Now the laboratory of Rockefeller University Professor and Nobel Laureate Paul Greengard has shown for the first time in mice how a protein called WAVE1 regulates the brain’s response to cocaine. Their discovery, which was published recently in the journal Proceedings of the National Academy of Sciences, offers fundamental insights into the brain’s inner workings—and could lead to better interventions for treating addiction to cocaine and other drugs.

Cocaine and the brain

Researchers have long used cocaine as a model to study how certain messages are transmitted in the brain. And Greengard’s group, which investigates the molecular basis of communication between nerve cells in the brains of mammals, has studied WAVE1, a protein involved in cell signaling, for more than a decade. But their PNAS study reveals something new about the way in which WAVE1 and dopamine interact.

“We knew about the connection between WAVE1 and dopamine many years ago, but until now no one knew the mechanism of how cocaine stimulates WAVE1 and how WAVE1 regulates cocaine’s actions,” says Yong Kim, a Research Assistant Professor in Greengard’s lab and the senior author of the new study.

No WAVE1, no reward

In the new work, the team observed that WAVE1 became active in the brain of mice exposed to cocaine, and that this cocaine effect on WAVE1 could be prevented by blocking dopamine receptors. The research also provides new clues about how WAVE1 influences changes in the brain’s synapses— the junctions between nerves through which impulses pass—in response to cocaine exposure.

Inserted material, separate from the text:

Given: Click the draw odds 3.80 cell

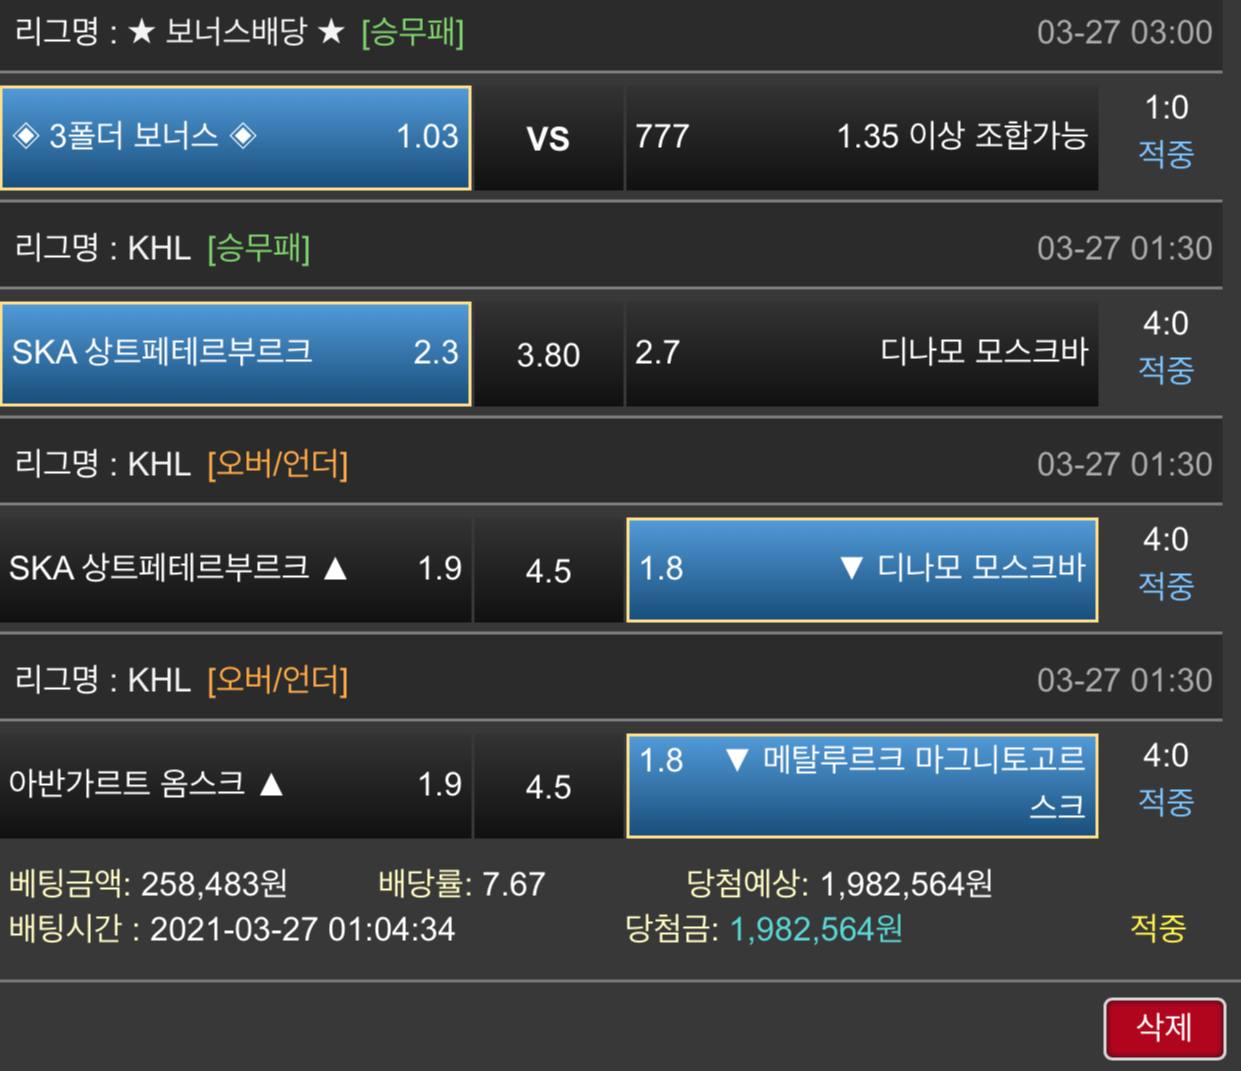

Specifically, the investigators looked at changes in an area of the brain called the nucleus accumbens, a key component of the neural reward system that is known to play a critical part in addiction—and in which dopamine is heavily involved. When these synapses form, they allow the signals from dopamine and another neurotransmitter called glutamate to be transmitted.

To investigate the interaction between WAVE1 and dopamine more specifically, the team looked at mice that had WAVE1 selectively removed in nerve cells. These nerve cells also contained one of the subtypes of dopamine receptor (called D1). They found a significant decrease in the preference for cocaine in these mice, compared with those producing normal WAVE1 levels.  This suggested that the dopamine signals were not being transmitted.

However, this effect was not seen when WAVE1 was removed from nerve cells containing a different dopamine receptor subtype (called D2). Those results suggest previously unknown details about how cocaine works.

Addiction intervention

“It’s well known that cocaine increases the signaling of dopamine in the brain,” Kim says. “Understanding more about the mechanism of cocaine action is providing new insight into the neurobiology of addiction. Our eventual goal is to use these findings to find a way to develop a drug to treat addiction.”

However, Kim says there are limitations to the current work, largely because the mice were injected with cocaine by the researchers. Future studies will need a system in which the mice can self-administer the cocaine by pushing a lever and injecting themselves, a model that more closely mimics human addiction behavior.